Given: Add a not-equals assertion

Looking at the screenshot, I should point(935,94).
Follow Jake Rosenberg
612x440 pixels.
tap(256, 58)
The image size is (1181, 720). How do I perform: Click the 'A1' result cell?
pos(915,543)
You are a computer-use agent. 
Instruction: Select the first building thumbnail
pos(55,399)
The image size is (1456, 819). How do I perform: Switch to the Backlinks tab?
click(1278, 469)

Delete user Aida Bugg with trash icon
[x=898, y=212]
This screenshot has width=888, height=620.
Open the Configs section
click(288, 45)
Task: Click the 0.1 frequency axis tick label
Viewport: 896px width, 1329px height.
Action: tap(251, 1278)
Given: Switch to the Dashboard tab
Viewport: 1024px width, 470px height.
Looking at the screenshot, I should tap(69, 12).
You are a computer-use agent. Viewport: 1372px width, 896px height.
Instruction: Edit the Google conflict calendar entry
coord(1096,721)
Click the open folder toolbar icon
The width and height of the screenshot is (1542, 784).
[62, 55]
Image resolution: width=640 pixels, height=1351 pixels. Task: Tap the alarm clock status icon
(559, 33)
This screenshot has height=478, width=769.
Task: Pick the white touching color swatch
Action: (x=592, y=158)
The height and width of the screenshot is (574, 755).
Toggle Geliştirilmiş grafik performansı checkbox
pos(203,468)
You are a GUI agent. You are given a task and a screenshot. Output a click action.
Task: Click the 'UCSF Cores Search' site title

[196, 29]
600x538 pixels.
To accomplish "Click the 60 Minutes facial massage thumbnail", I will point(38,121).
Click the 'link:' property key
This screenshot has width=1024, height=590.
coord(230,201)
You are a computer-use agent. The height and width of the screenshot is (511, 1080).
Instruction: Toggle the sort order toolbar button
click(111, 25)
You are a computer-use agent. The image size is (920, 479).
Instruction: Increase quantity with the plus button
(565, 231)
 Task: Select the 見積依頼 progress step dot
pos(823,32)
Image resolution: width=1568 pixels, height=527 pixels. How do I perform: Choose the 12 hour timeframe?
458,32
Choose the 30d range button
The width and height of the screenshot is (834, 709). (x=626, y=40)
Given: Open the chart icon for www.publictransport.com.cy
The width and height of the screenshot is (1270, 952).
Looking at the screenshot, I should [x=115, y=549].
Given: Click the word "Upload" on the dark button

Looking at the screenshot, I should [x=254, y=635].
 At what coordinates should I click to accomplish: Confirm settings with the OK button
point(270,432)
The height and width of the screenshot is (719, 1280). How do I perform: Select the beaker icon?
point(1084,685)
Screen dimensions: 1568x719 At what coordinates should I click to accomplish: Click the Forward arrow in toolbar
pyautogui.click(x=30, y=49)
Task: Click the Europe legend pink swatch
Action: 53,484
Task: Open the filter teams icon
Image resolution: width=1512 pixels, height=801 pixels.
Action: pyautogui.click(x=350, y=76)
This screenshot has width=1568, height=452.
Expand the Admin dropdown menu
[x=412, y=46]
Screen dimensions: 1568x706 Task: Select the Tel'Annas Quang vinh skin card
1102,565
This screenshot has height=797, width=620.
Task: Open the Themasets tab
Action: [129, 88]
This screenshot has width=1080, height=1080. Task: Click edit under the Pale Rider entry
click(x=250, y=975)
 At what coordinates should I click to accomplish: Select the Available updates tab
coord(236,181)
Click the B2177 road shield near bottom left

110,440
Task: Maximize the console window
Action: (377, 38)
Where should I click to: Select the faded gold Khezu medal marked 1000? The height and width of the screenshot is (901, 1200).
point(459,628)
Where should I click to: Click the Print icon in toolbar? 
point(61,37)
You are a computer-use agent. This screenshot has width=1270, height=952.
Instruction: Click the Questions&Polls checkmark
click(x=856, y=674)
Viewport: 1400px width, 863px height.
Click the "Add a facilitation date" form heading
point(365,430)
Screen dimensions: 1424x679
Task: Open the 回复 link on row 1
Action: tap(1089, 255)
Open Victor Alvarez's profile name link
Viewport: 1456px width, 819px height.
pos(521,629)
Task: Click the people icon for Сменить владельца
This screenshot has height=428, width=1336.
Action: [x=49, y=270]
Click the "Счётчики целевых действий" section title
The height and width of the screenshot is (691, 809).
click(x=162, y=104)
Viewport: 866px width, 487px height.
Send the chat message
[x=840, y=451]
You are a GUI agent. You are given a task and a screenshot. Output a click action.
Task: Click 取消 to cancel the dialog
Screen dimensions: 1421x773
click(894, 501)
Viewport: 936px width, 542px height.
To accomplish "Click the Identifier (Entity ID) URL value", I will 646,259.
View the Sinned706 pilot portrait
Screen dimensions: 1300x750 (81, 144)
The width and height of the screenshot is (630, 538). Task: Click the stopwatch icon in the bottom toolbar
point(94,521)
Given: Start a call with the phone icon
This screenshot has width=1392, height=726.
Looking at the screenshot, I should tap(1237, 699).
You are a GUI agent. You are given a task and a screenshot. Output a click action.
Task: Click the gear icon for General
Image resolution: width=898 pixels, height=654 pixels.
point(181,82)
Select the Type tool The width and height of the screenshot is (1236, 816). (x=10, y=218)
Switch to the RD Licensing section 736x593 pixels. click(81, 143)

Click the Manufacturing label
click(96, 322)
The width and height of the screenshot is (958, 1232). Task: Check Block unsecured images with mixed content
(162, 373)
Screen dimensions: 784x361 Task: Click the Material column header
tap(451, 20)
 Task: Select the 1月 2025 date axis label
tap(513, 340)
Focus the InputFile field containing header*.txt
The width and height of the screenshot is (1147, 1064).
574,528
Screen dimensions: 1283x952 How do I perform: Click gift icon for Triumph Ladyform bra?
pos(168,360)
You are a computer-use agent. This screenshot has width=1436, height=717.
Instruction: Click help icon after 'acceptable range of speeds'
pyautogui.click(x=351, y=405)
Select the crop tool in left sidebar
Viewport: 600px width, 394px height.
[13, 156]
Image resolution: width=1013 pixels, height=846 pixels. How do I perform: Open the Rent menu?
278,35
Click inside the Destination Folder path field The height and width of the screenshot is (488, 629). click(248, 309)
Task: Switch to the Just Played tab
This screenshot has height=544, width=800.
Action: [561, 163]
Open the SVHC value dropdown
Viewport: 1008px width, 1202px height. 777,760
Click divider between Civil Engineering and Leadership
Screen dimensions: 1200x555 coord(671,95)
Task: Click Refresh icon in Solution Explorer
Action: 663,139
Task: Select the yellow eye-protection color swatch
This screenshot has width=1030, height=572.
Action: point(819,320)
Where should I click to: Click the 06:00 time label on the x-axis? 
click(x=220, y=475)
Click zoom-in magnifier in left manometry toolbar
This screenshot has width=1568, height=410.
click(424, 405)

■ ■ ■ ■ ■ ■ ■

**Exercise description**
Nothing but the lines from the one containing "Screen dimensions: 1283x952" to the last line of the listing above belongs in the answer; restate each word for word.

**Exercise result**
Screen dimensions: 1283x952 How do I perform: Click gift icon for Triumph Ladyform bra?
pos(168,360)
You are a computer-use agent. This screenshot has width=1436, height=717.
Instruction: Click help icon after 'acceptable range of speeds'
pyautogui.click(x=351, y=405)
Select the crop tool in left sidebar
Viewport: 600px width, 394px height.
[13, 156]
Image resolution: width=1013 pixels, height=846 pixels. How do I perform: Open the Rent menu?
278,35
Click inside the Destination Folder path field The height and width of the screenshot is (488, 629). click(248, 309)
Task: Switch to the Just Played tab
This screenshot has height=544, width=800.
Action: [561, 163]
Open the SVHC value dropdown
Viewport: 1008px width, 1202px height. 777,760
Click divider between Civil Engineering and Leadership
Screen dimensions: 1200x555 coord(671,95)
Task: Click Refresh icon in Solution Explorer
Action: 663,139
Task: Select the yellow eye-protection color swatch
This screenshot has width=1030, height=572.
Action: point(819,320)
Where should I click to: Click the 06:00 time label on the x-axis? 
click(x=220, y=475)
Click zoom-in magnifier in left manometry toolbar
This screenshot has width=1568, height=410.
click(424, 405)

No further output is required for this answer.